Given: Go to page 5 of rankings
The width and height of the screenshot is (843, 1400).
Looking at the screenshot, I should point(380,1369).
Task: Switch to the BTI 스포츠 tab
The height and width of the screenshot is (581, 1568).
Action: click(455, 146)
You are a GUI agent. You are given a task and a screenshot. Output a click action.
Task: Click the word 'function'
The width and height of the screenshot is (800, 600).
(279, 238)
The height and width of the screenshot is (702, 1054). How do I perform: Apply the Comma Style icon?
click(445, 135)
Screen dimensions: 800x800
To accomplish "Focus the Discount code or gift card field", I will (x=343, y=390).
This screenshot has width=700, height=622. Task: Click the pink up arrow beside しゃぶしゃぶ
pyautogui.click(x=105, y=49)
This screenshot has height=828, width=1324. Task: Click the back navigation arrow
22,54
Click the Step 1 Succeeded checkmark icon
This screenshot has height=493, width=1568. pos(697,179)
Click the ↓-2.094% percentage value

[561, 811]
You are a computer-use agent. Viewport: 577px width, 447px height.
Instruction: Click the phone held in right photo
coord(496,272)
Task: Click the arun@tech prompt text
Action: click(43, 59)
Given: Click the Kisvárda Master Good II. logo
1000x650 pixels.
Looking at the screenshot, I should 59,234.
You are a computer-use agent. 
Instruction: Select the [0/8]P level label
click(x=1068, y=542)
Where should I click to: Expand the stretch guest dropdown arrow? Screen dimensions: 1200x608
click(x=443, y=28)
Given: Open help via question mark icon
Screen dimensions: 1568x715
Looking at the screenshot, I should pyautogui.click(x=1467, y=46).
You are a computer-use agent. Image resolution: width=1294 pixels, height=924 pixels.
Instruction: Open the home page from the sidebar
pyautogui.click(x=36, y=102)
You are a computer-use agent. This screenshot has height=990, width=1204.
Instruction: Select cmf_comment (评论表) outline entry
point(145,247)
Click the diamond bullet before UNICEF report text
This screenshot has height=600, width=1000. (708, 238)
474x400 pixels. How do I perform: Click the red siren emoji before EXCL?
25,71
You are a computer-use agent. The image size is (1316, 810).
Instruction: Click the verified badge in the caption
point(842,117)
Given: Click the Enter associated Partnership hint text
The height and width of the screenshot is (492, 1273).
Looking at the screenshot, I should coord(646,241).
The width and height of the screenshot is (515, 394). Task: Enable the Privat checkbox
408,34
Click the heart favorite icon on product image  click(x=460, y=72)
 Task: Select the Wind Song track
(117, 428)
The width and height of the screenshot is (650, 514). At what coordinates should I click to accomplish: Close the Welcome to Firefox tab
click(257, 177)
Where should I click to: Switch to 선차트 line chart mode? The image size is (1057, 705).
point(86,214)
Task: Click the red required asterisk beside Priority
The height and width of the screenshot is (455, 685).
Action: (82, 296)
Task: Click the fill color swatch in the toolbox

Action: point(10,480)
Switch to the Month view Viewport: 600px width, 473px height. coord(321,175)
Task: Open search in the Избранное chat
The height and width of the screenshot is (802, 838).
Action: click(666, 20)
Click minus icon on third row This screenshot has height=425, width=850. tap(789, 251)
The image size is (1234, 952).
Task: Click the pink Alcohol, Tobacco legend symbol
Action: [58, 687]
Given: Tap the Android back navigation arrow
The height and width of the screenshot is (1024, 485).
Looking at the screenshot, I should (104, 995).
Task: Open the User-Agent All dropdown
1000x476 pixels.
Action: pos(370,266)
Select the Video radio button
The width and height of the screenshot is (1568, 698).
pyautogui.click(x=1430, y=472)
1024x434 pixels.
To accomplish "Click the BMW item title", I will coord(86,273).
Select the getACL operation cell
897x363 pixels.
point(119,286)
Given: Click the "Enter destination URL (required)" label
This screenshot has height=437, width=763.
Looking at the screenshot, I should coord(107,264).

□ □ □

• _EXERCISE OBJECTIVE_
The response should consist only of the lines running from the one that contains "Task: Open the User-Agent All dropdown" through the end of the material, repeated exactly.

• _THE ANSWER_
Task: Open the User-Agent All dropdown
1000x476 pixels.
Action: pos(370,266)
Select the Video radio button
The width and height of the screenshot is (1568, 698).
pyautogui.click(x=1430, y=472)
1024x434 pixels.
To accomplish "Click the BMW item title", I will coord(86,273).
Select the getACL operation cell
897x363 pixels.
point(119,286)
Given: Click the "Enter destination URL (required)" label
This screenshot has height=437, width=763.
Looking at the screenshot, I should coord(107,264).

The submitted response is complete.